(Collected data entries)
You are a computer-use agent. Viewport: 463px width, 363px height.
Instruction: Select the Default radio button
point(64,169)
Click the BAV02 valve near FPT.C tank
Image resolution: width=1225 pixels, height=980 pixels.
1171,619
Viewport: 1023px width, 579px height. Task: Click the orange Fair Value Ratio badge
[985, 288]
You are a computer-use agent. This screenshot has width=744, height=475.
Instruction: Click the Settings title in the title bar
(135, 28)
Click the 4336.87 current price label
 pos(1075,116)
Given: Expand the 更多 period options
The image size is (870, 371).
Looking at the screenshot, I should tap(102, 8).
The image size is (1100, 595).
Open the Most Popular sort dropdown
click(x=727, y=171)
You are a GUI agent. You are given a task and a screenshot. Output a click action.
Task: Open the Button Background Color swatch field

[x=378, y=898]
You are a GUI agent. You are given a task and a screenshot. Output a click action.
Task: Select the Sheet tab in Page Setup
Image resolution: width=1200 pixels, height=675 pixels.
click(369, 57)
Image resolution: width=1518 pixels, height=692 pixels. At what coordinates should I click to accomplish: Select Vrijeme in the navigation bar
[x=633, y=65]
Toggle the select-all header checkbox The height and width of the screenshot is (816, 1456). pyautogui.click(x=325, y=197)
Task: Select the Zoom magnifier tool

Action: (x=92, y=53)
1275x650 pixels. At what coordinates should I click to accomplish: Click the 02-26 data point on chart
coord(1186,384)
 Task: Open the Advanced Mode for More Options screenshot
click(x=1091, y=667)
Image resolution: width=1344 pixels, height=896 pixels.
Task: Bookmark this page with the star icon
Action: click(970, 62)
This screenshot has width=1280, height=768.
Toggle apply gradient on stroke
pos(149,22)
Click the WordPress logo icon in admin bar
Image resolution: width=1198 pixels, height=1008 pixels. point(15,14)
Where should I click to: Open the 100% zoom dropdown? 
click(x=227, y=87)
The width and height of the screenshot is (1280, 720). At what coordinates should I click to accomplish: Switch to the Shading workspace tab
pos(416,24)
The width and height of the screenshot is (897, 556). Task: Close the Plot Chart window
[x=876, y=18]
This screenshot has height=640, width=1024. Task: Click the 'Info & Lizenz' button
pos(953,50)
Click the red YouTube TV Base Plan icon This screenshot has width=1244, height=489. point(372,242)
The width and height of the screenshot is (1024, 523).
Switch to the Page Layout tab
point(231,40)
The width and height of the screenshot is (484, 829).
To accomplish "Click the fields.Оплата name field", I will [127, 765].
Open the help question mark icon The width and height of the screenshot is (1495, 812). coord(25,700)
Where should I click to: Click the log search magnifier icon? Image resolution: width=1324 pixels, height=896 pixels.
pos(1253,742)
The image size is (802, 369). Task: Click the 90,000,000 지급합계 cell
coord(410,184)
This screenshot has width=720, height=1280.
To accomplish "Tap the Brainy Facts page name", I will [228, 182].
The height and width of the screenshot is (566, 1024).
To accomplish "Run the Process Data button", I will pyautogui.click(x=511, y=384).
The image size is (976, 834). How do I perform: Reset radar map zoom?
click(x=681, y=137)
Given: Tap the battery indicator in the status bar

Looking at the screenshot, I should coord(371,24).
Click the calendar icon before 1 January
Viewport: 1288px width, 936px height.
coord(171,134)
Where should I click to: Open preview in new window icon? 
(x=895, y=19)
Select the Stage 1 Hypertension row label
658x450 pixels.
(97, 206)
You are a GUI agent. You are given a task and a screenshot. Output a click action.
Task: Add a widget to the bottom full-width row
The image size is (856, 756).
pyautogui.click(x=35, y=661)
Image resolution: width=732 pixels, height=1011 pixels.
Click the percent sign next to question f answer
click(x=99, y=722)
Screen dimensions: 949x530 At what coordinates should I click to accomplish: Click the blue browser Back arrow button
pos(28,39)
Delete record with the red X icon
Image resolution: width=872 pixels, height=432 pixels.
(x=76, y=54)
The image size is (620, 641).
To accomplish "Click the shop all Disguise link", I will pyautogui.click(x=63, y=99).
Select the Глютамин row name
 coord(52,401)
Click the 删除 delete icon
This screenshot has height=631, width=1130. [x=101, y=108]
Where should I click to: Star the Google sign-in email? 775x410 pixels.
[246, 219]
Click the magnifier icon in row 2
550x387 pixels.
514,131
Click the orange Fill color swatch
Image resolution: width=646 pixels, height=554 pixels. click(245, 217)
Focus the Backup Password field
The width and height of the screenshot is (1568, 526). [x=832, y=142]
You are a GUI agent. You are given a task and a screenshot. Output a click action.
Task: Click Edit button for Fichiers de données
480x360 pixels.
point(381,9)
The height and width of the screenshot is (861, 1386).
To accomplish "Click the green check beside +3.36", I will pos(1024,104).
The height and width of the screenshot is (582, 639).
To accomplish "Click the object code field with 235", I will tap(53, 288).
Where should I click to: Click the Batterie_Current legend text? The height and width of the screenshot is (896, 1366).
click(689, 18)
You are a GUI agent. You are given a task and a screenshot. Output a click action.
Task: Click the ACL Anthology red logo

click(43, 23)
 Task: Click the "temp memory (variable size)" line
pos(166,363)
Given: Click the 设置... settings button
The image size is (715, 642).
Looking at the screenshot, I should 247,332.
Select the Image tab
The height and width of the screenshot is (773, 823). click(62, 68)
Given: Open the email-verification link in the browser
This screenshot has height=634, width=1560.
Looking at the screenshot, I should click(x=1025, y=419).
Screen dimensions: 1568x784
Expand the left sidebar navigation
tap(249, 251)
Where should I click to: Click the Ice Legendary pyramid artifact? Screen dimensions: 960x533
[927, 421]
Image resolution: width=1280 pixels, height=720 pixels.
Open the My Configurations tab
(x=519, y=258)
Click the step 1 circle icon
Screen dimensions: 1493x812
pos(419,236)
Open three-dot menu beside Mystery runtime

Exercise details
The answer should consist of every entry, repeated word for word.

The completed task
You are a computer-use agent. Viewport: 463px width, 363px height.
Instruction: Select the Default radio button
point(64,169)
Click the BAV02 valve near FPT.C tank
Image resolution: width=1225 pixels, height=980 pixels.
1171,619
Viewport: 1023px width, 579px height. Task: Click the orange Fair Value Ratio badge
[985, 288]
You are a computer-use agent. This screenshot has width=744, height=475.
Instruction: Click the Settings title in the title bar
(135, 28)
Click the 4336.87 current price label
 pos(1075,116)
Given: Expand the 更多 period options
The image size is (870, 371).
Looking at the screenshot, I should tap(102, 8).
The image size is (1100, 595).
Open the Most Popular sort dropdown
click(x=727, y=171)
You are a GUI agent. You are given a task and a screenshot. Output a click action.
Task: Open the Button Background Color swatch field

[x=378, y=898]
You are a GUI agent. You are given a task and a screenshot. Output a click action.
Task: Select the Sheet tab in Page Setup
Image resolution: width=1200 pixels, height=675 pixels.
click(369, 57)
Image resolution: width=1518 pixels, height=692 pixels. At what coordinates should I click to accomplish: Select Vrijeme in the navigation bar
[x=633, y=65]
Toggle the select-all header checkbox The height and width of the screenshot is (816, 1456). pyautogui.click(x=325, y=197)
Task: Select the Zoom magnifier tool

Action: (x=92, y=53)
1275x650 pixels. At what coordinates should I click to accomplish: Click the 02-26 data point on chart
coord(1186,384)
 Task: Open the Advanced Mode for More Options screenshot
click(x=1091, y=667)
Image resolution: width=1344 pixels, height=896 pixels.
Task: Bookmark this page with the star icon
Action: click(970, 62)
This screenshot has width=1280, height=768.
Toggle apply gradient on stroke
pos(149,22)
Click the WordPress logo icon in admin bar
Image resolution: width=1198 pixels, height=1008 pixels. point(15,14)
Where should I click to: Open the 100% zoom dropdown? 
click(x=227, y=87)
The width and height of the screenshot is (1280, 720). At what coordinates should I click to accomplish: Switch to the Shading workspace tab
pos(416,24)
The width and height of the screenshot is (897, 556). Task: Close the Plot Chart window
[x=876, y=18]
This screenshot has height=640, width=1024. Task: Click the 'Info & Lizenz' button
pos(953,50)
Click the red YouTube TV Base Plan icon This screenshot has width=1244, height=489. point(372,242)
The width and height of the screenshot is (1024, 523).
Switch to the Page Layout tab
point(231,40)
The width and height of the screenshot is (484, 829).
To accomplish "Click the fields.Оплата name field", I will [127, 765].
Open the help question mark icon The width and height of the screenshot is (1495, 812). coord(25,700)
Where should I click to: Click the log search magnifier icon? Image resolution: width=1324 pixels, height=896 pixels.
pos(1253,742)
The image size is (802, 369). Task: Click the 90,000,000 지급합계 cell
coord(410,184)
This screenshot has width=720, height=1280.
To accomplish "Tap the Brainy Facts page name", I will [228, 182].
The height and width of the screenshot is (566, 1024).
To accomplish "Run the Process Data button", I will pyautogui.click(x=511, y=384).
The image size is (976, 834). How do I perform: Reset radar map zoom?
click(x=681, y=137)
Given: Tap the battery indicator in the status bar

Looking at the screenshot, I should coord(371,24).
Click the calendar icon before 1 January
Viewport: 1288px width, 936px height.
coord(171,134)
Where should I click to: Open preview in new window icon? 
(x=895, y=19)
Select the Stage 1 Hypertension row label
658x450 pixels.
(97, 206)
You are a GUI agent. You are given a task and a screenshot. Output a click action.
Task: Add a widget to the bottom full-width row
The image size is (856, 756).
pyautogui.click(x=35, y=661)
Image resolution: width=732 pixels, height=1011 pixels.
Click the percent sign next to question f answer
click(x=99, y=722)
Screen dimensions: 949x530 At what coordinates should I click to accomplish: Click the blue browser Back arrow button
pos(28,39)
Delete record with the red X icon
Image resolution: width=872 pixels, height=432 pixels.
(x=76, y=54)
The image size is (620, 641).
To accomplish "Click the shop all Disguise link", I will pyautogui.click(x=63, y=99).
Select the Глютамин row name
 coord(52,401)
Click the 删除 delete icon
This screenshot has height=631, width=1130. [x=101, y=108]
Where should I click to: Star the Google sign-in email? 775x410 pixels.
[246, 219]
Click the magnifier icon in row 2
550x387 pixels.
514,131
Click the orange Fill color swatch
Image resolution: width=646 pixels, height=554 pixels. click(245, 217)
Focus the Backup Password field
The width and height of the screenshot is (1568, 526). [x=832, y=142]
You are a GUI agent. You are given a task and a screenshot. Output a click action.
Task: Click Edit button for Fichiers de données
480x360 pixels.
point(381,9)
The height and width of the screenshot is (861, 1386).
To accomplish "Click the green check beside +3.36", I will pos(1024,104).
The height and width of the screenshot is (582, 639).
To accomplish "Click the object code field with 235", I will tap(53, 288).
Where should I click to: Click the Batterie_Current legend text? The height and width of the screenshot is (896, 1366).
click(689, 18)
You are a GUI agent. You are given a task and a screenshot. Output a click action.
Task: Click the ACL Anthology red logo

click(43, 23)
 Task: Click the "temp memory (variable size)" line
pos(166,363)
Given: Click the 设置... settings button
The image size is (715, 642).
Looking at the screenshot, I should 247,332.
Select the Image tab
The height and width of the screenshot is (773, 823). click(62, 68)
Given: Open the email-verification link in the browser
This screenshot has height=634, width=1560.
Looking at the screenshot, I should click(x=1025, y=419).
Screen dimensions: 1568x784
Expand the left sidebar navigation
tap(249, 251)
Where should I click to: Click the Ice Legendary pyramid artifact? Screen dimensions: 960x533
[927, 421]
Image resolution: width=1280 pixels, height=720 pixels.
Open the My Configurations tab
(x=519, y=258)
Click the step 1 circle icon
Screen dimensions: 1493x812
pos(419,236)
Open three-dot menu beside Mystery runtime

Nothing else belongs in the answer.